19. A method for dynamic policy management in a wireless network environment, comprising: receiving, by a first network node providing an exposure function from a second network node not identified as trusted, a request to reserve quality of service (QoS) resources for an artificial intelligence/machine learning (AI/ML) training session, the request including performance requirements for the training session; requesting, by the first network node from a third network node providing binding support management, an identification of one or more policy controllers associated with a subgroup of one or more wireless transmit/receive units (WTRUs) selected from a plurality of WTRUs for the AI/ML training session; receiving, by the first network node from the third network node, a response identifying the one or more policy controllers; requesting, by the first network node from a fourth network node providing a network repository function, an authorization token for each of the one or more policy controllers; receiving, by the first network node from the fourth network node, one or more authorization tokens corresponding to the one or more policy controllers, each authorization token comprising an identification of the respective policy controller, the second network node, and an expiration time for validity of the token; transmitting, by the first network node to each policy controller of the one or more policy controllers, a request comprising the respective authorization token of the one or more authorization tokens and the performance requirements for the training session; and receiving, by the first network node from each policy controller, an identification of WTRUs of the subgroup which meet the performance requirements for the training session, the first network node providing the identification of WTRUs of the subgroup to the second network node.

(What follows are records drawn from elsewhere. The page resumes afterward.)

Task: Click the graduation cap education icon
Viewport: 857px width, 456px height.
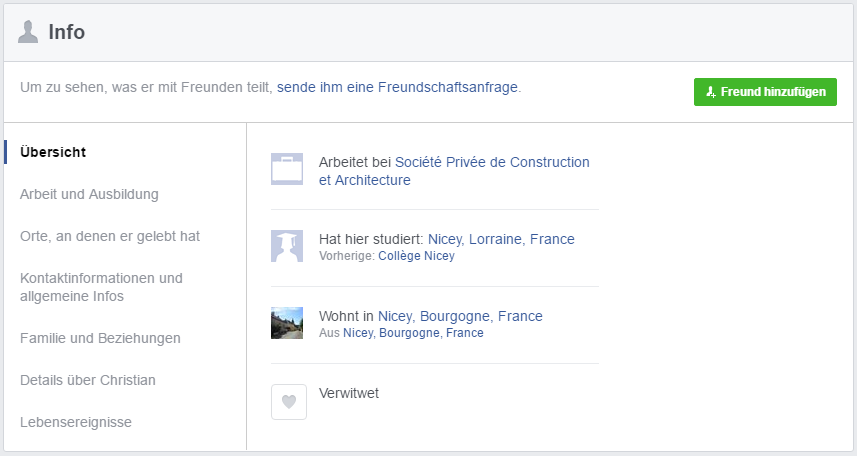Action: [287, 246]
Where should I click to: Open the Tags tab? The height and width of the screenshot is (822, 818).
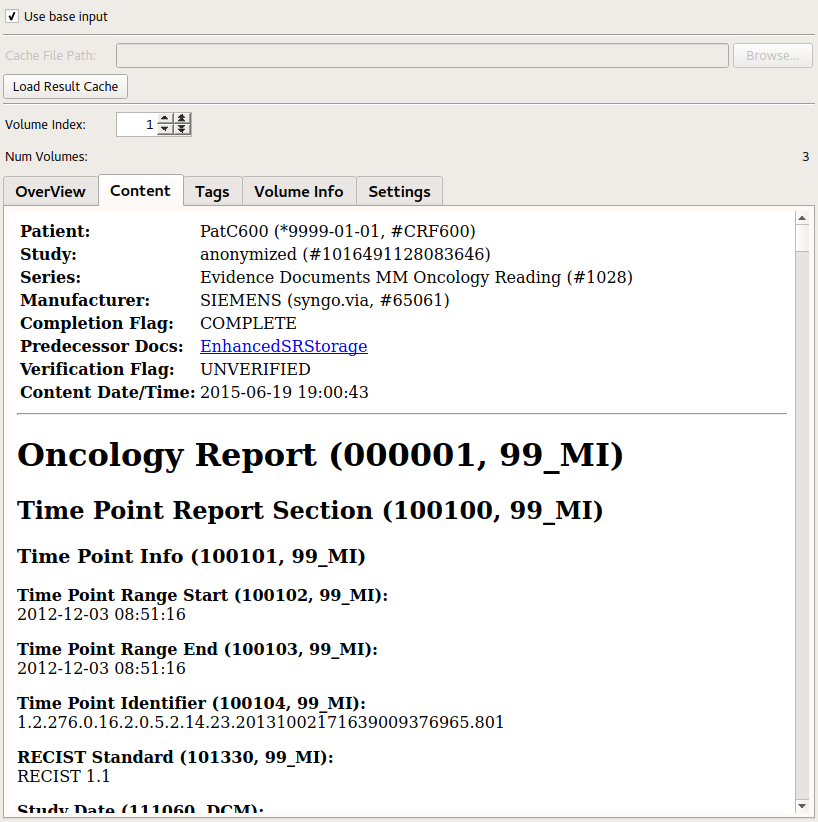tap(212, 192)
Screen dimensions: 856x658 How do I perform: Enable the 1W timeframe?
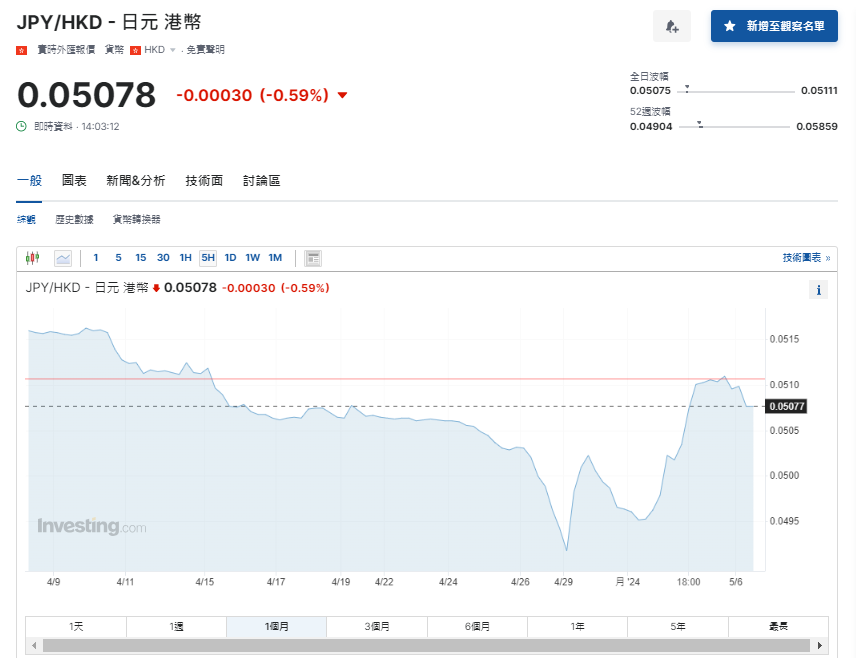click(x=252, y=257)
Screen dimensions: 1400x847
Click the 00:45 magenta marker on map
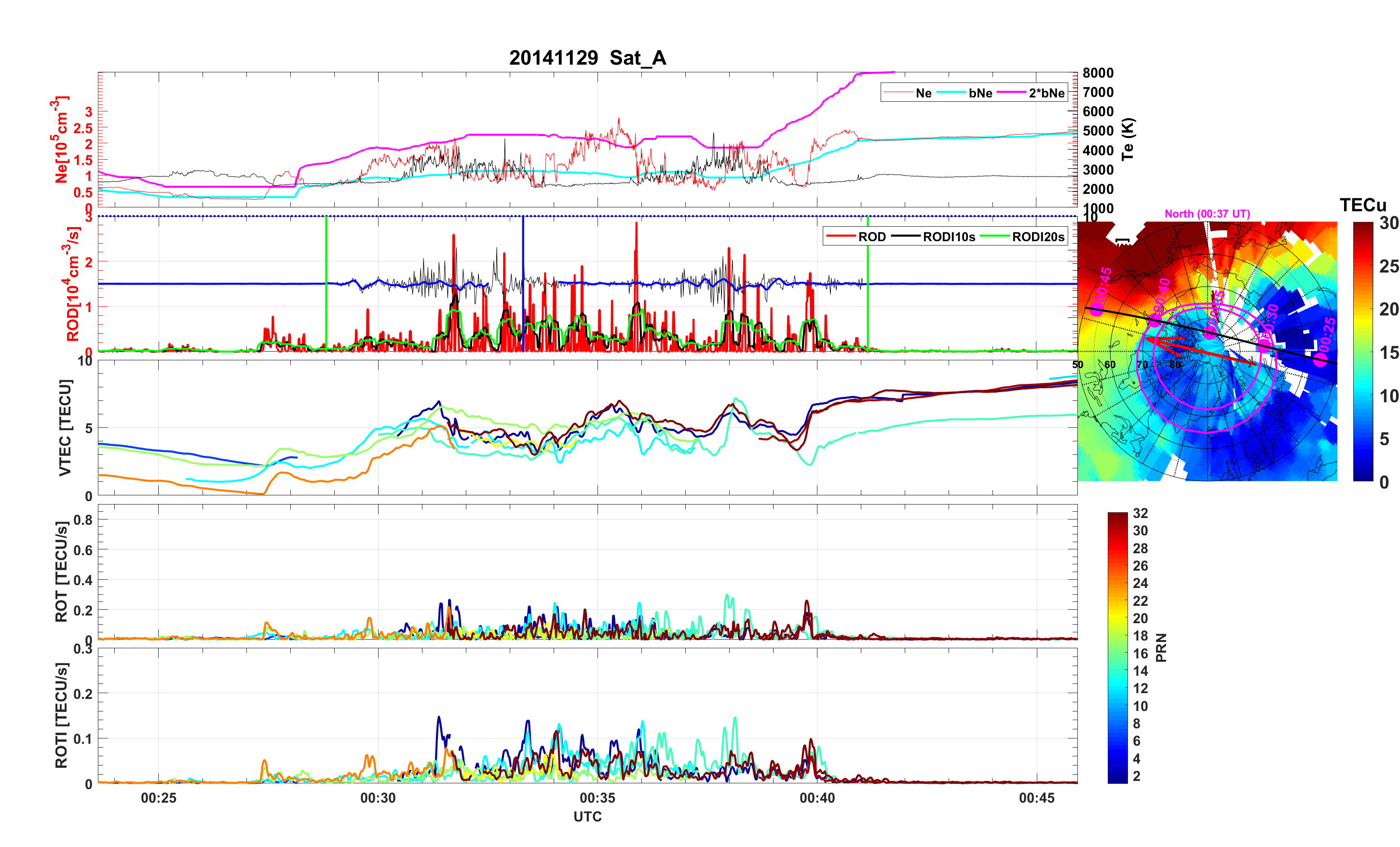(1097, 310)
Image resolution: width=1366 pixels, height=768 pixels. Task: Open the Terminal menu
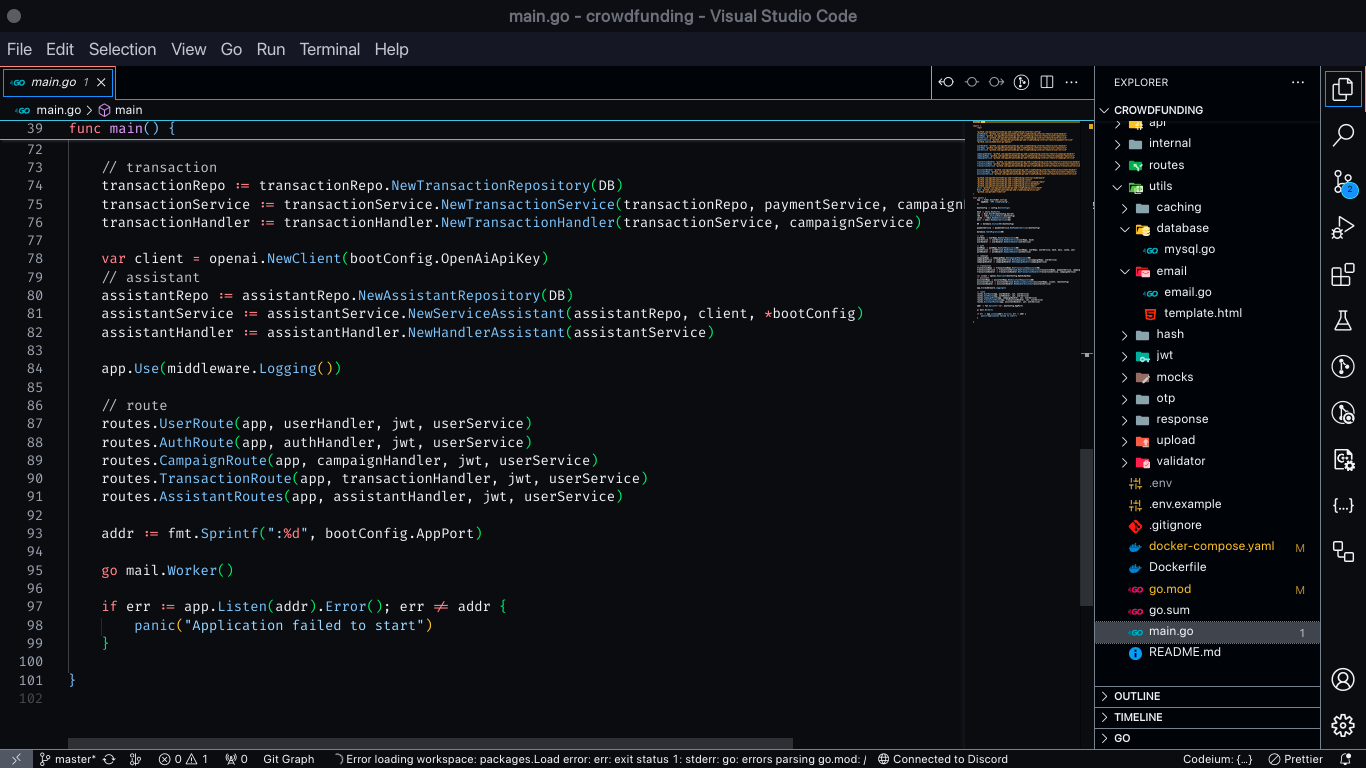click(330, 49)
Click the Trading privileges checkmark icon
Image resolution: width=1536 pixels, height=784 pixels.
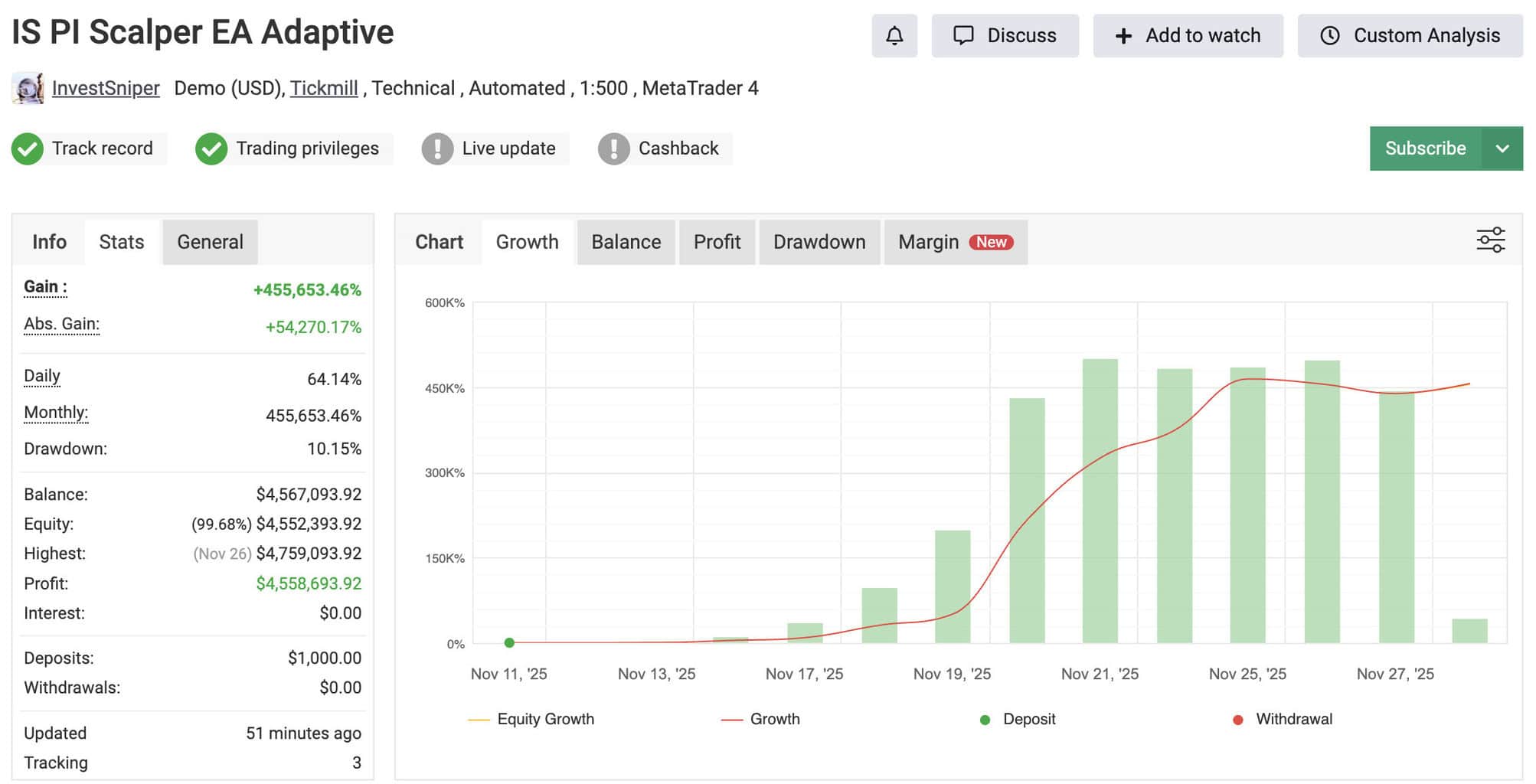click(x=211, y=149)
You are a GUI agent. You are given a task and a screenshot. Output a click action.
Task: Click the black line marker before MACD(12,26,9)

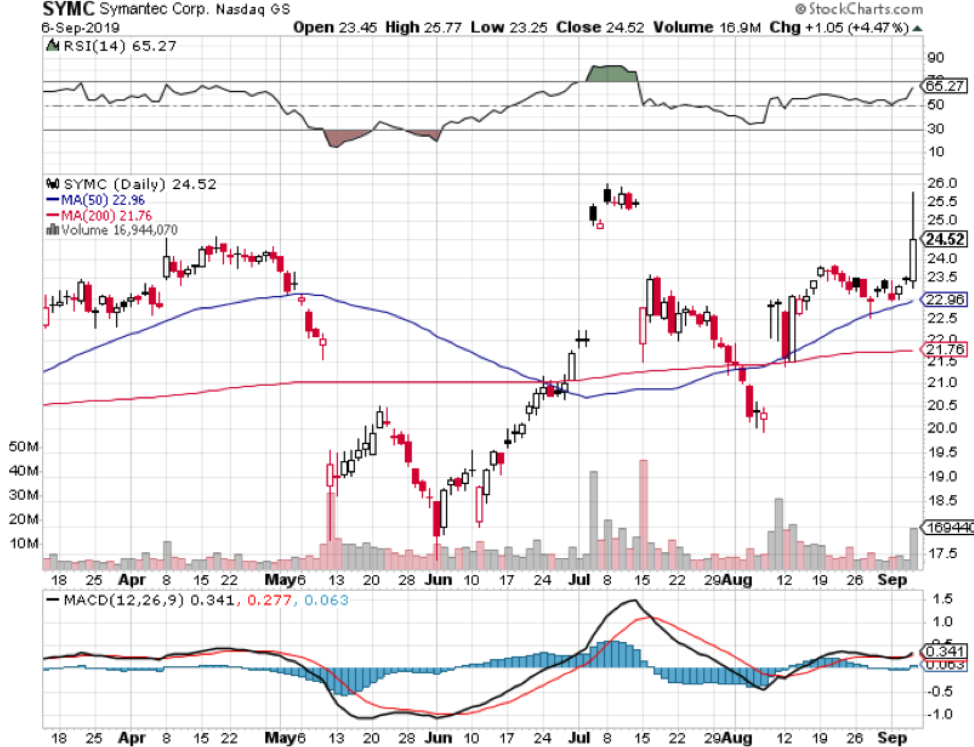pyautogui.click(x=51, y=599)
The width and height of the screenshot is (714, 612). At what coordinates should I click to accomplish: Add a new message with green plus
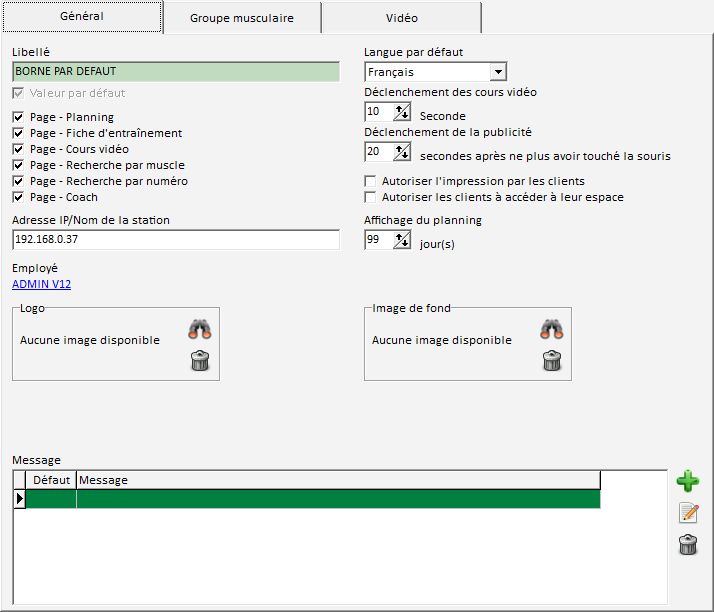coord(688,481)
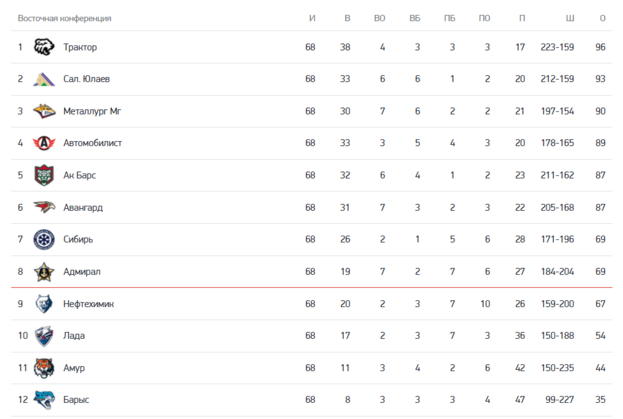Screen dimensions: 623x419
Task: Sort table by the И games column
Action: (x=312, y=18)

20. A method for dynamic policy management in a wireless network environment, comprising: requesting, by a first network node from a second network node providing binding support management, an identification of one or more policy controllers associated with a subgroup of one or more wireless transmit/receive units (WTRUs) selected from a plurality of WTRUs for an artificial intelligence/machine learning (AI/ML) training session; receiving, by the first network node from the second network node, a response identifying the one or more policy controllers; requesting, by the first network node from a third network node providing a network repository function, an authorization token for each of the one or more policy controllers; receiving, by the first network node from the third network node, one or more authorization tokens corresponding to the one or more policy controllers, each authorization token comprising an identification of the respective policy controller, the first network node, and an expiration time for validity of the authorization token; transmittin g, by the first network node to each policy controller of the one or more policy controllers, a request comprising the respective authorization token of the one or more authorization tokens and the performance requirements for the Al/M L training session; and receiving, by the first network node from each policy controller, an identification of WTRUs of the subgroup which meet the performance requirements for the training session.